Despite the joys of reading my brilliant prose, yesterday’s post might have left you feeling a bit bad, given all that rain and grumpiness. My mood wasn’t at its best. But nothing cures a down walker like waking to sunshine and having breakfast while two dogs hover with a mix of affection and hope that you’ll feed them. Mouse and Toby helped get the morning off to a good start.

After breakfast, I got on my way at about 8am, trying to make it to Welshpool in time to hike down to the nearby Powis Castle before their closing time (last admittance into the house itself at 4:15). And the day conspired with me, with glorious sun, cool temperatures, and ground with such a gentle, long roll to it that it was almost like walking in Chicago. (okay, an overstatement, flatlanders, but compared to what I’ve been doing, the first five miles were a breeze.

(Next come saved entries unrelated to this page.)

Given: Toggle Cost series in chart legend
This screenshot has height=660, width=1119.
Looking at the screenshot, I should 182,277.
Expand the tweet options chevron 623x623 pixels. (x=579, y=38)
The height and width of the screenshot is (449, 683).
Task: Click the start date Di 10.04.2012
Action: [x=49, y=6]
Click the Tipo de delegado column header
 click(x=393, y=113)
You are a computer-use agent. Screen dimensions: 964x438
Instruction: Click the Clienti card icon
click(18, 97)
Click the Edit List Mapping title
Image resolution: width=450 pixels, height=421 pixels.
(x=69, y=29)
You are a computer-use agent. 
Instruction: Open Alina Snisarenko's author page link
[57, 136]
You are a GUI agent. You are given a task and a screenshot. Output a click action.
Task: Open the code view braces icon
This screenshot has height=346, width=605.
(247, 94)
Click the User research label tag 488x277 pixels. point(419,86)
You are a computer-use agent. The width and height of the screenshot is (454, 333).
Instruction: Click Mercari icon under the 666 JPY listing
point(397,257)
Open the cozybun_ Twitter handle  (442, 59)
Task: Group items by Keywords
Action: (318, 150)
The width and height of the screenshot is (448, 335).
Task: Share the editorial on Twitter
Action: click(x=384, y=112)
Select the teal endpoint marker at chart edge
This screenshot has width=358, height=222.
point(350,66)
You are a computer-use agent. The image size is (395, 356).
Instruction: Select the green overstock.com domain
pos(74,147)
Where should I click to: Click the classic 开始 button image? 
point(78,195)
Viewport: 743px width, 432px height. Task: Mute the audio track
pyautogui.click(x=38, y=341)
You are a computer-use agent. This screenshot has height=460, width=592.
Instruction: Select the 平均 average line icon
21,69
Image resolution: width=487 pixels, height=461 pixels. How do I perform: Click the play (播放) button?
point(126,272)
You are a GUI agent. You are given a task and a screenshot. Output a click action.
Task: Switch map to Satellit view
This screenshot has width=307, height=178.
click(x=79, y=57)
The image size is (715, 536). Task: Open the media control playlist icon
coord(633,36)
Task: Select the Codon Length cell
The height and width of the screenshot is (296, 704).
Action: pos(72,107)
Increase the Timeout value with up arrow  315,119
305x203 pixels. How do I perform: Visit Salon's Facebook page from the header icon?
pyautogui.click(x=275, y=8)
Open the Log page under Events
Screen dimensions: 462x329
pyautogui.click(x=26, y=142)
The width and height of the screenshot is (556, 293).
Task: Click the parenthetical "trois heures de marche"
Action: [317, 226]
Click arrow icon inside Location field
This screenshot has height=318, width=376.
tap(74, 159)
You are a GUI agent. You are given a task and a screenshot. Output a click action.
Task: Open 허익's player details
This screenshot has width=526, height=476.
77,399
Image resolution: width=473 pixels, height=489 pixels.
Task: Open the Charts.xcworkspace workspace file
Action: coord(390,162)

I was in a giddy enough mood to be singing again, this time playing a game that has always, inexplicably, cracked me up. I do a passable Julie Andrews singing impression (not for parties or anything, but in the shower, I can over-enunciate my words with glorious precision, just like Julie), and I amuse myself by finding the least likely songs for Julie Andrews to sing. Try “The Name Game” song, for instance. Imagine her singing “Shirley, Shirley bo Birley Bonana fanna fo Firley / Fee fy mo Mirley, Shirley!” You get the idea. So this morning’s selection was the theme song from Smokey and the Bandit. “East bound and down, eighteen wheels a-rolling. We’re going to do what they say can’t be done…” Try singing that slowed down with precise diction and gentle emotion, just like Julie. See if you don’t laugh.
I got so spoiled that a little hill climb of maybe 80 meters gain in a quarter mile had me grousing.
And speaking of grouse (sorry, terrible transition…), I have somehow entered the fowl zone of Wales. As I started the steady climb up the aptly named Long Hill (it’s a steady rise on road and trail for four miles or more), I started encountering wild fowl in profusion.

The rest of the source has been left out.